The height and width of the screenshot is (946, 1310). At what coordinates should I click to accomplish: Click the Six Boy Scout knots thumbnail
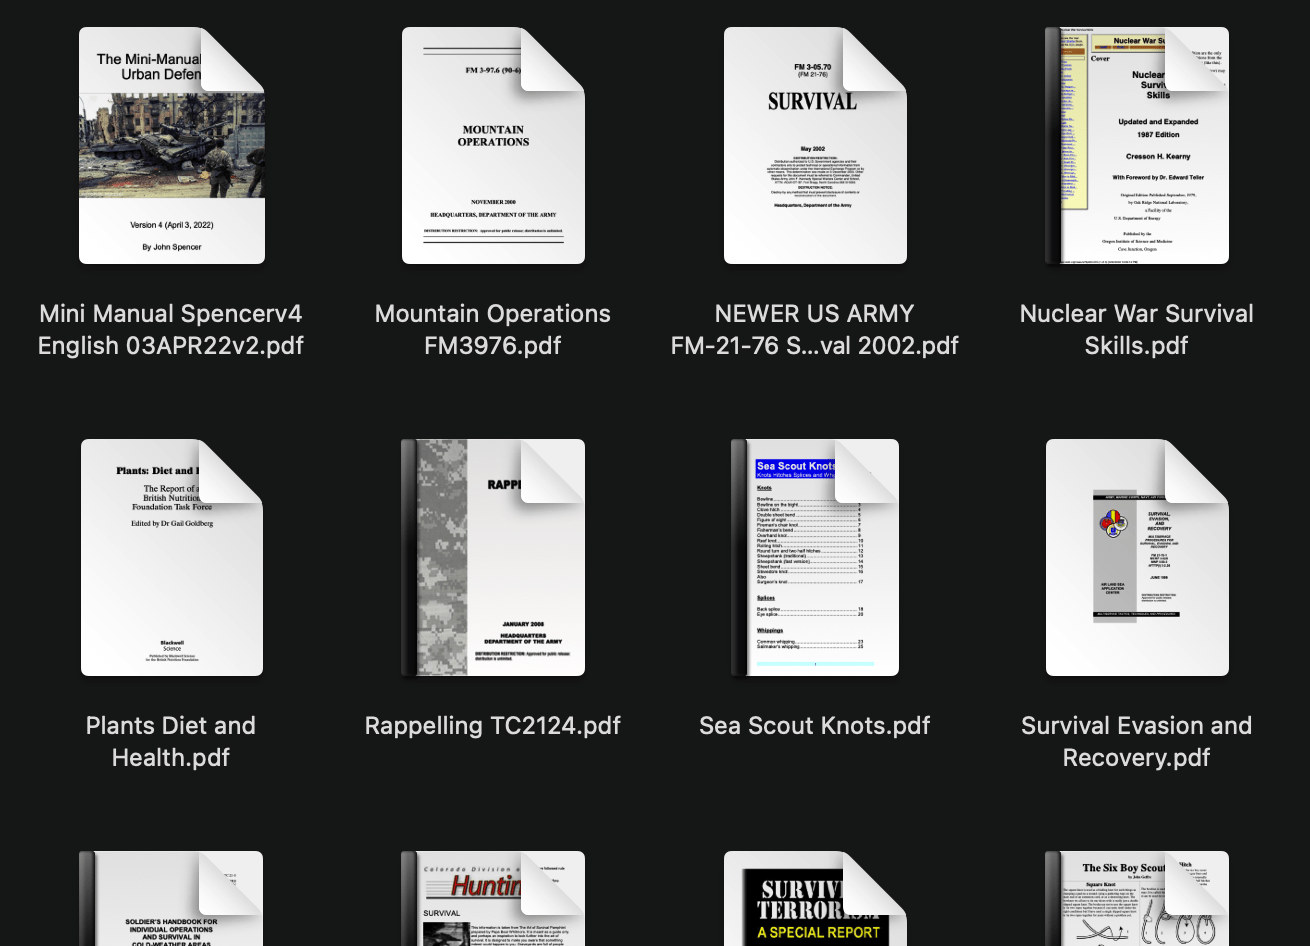click(x=1137, y=898)
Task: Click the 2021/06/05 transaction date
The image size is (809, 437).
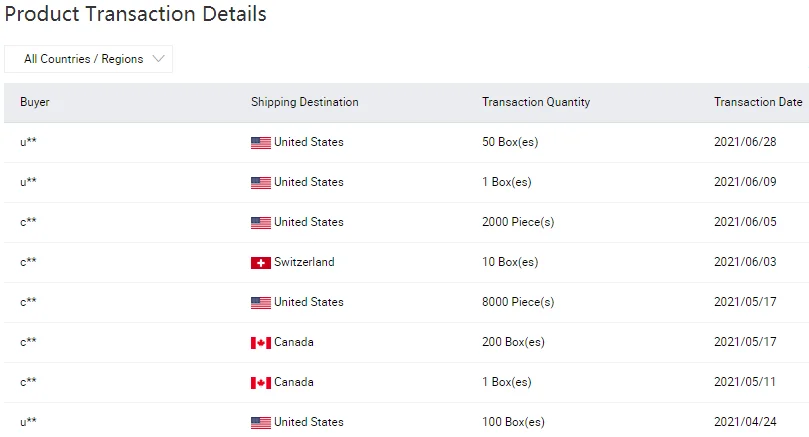Action: click(x=745, y=222)
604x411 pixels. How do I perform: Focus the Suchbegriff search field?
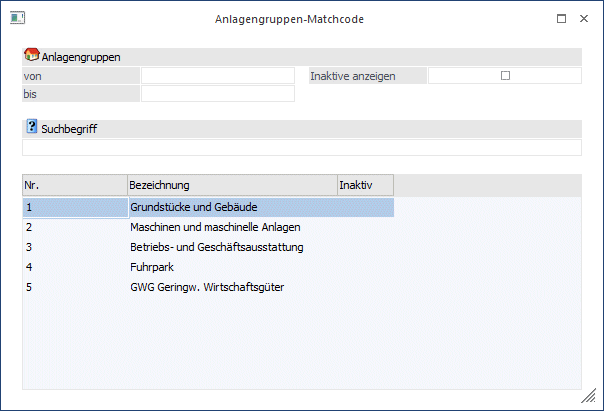301,147
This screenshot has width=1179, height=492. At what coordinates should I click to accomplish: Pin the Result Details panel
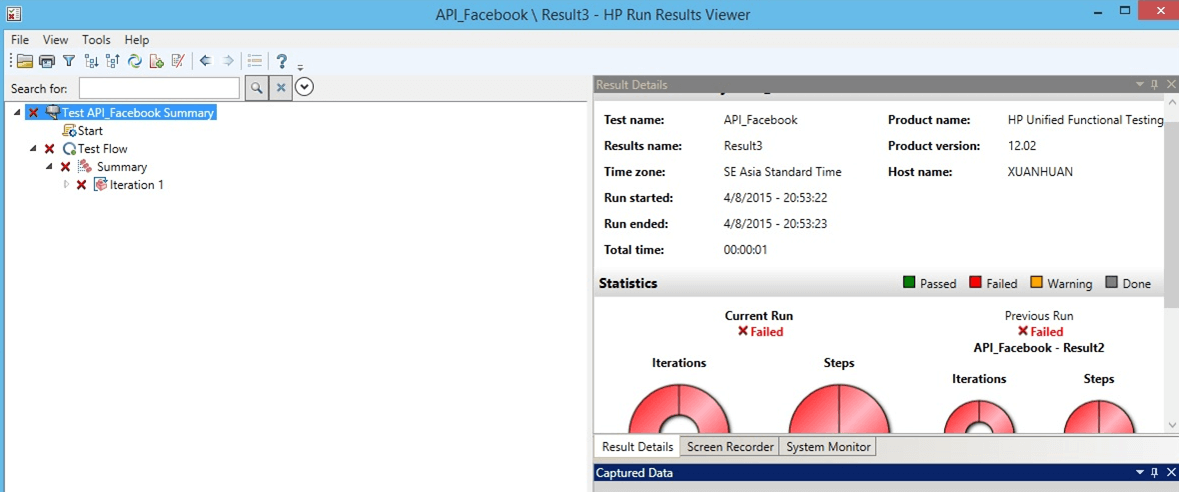pyautogui.click(x=1155, y=85)
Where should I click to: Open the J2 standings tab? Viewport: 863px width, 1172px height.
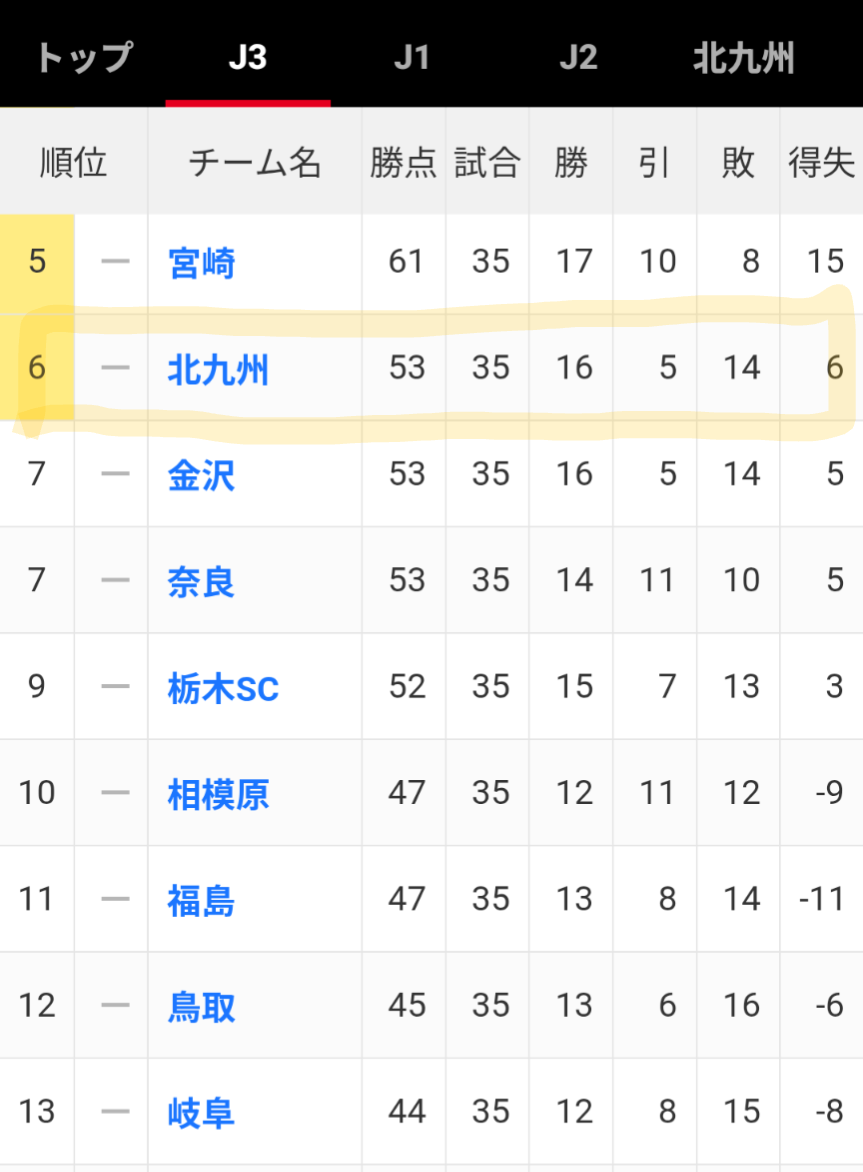[578, 57]
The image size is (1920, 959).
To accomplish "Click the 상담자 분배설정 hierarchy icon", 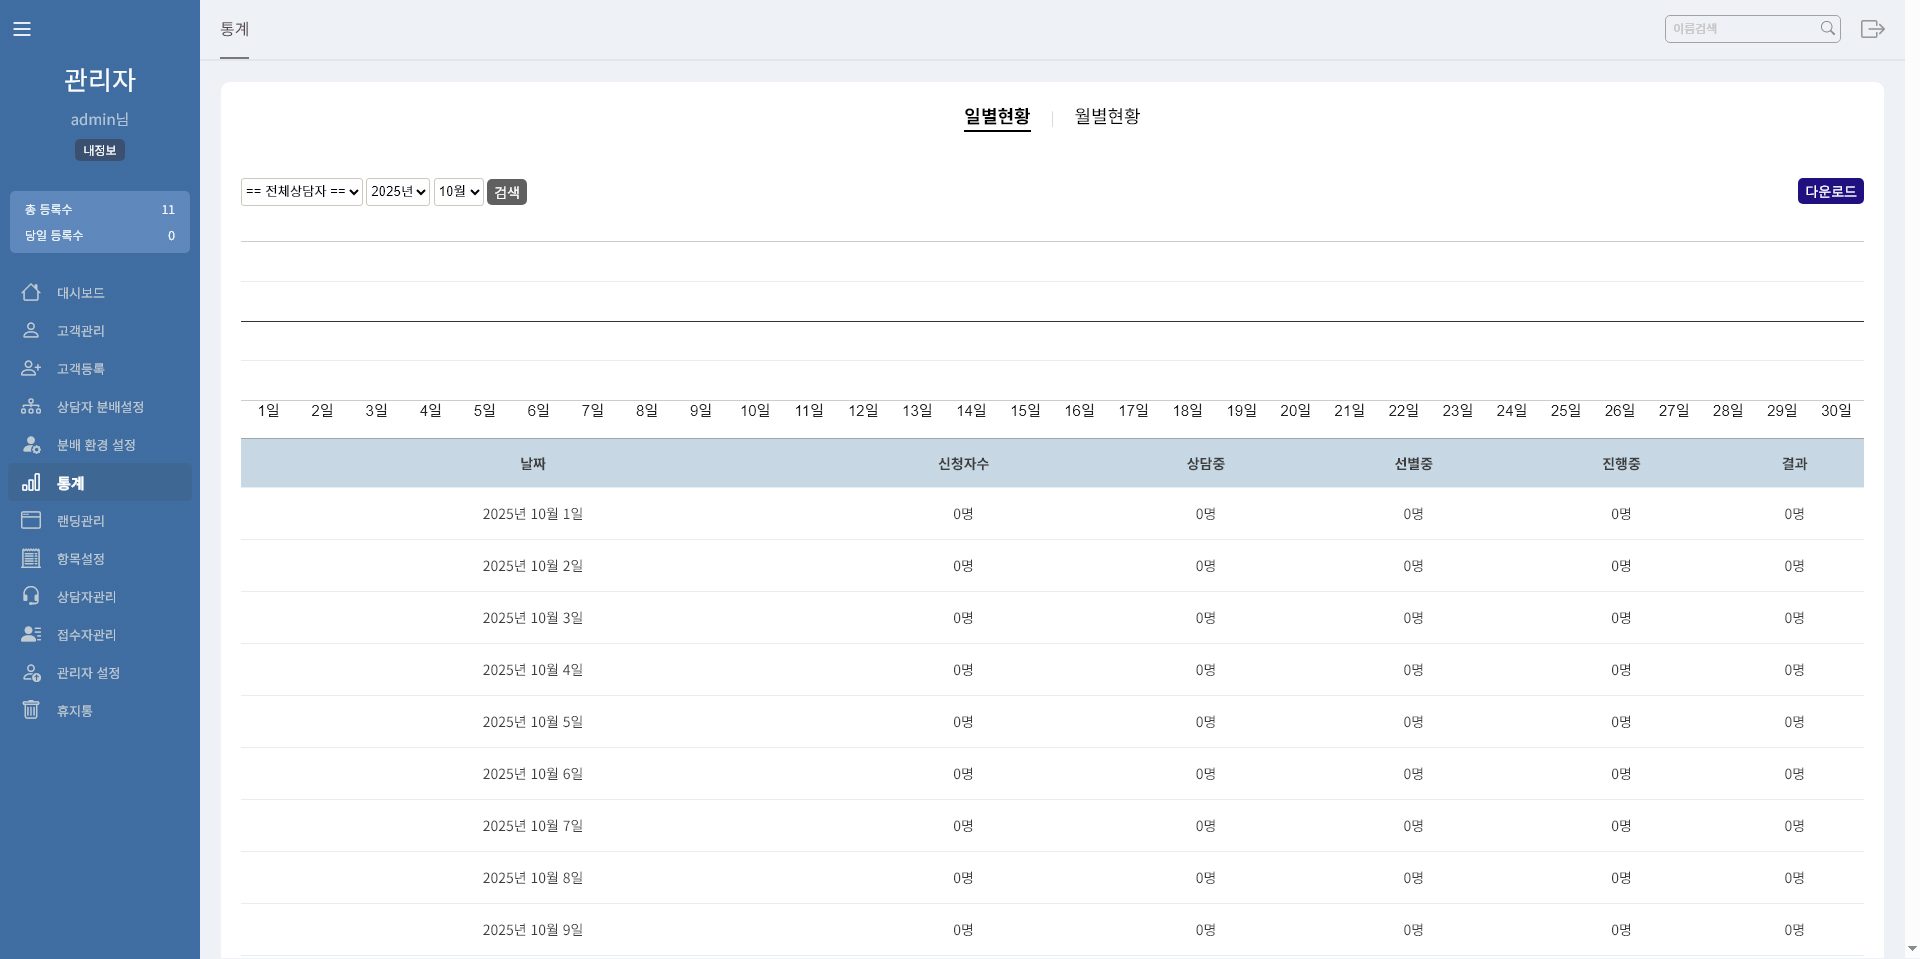I will (31, 407).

•••

**Required task**: Count the lines in the data above that contain the string "width", where case counts, and give only the number.

**Solution for this problem**: 3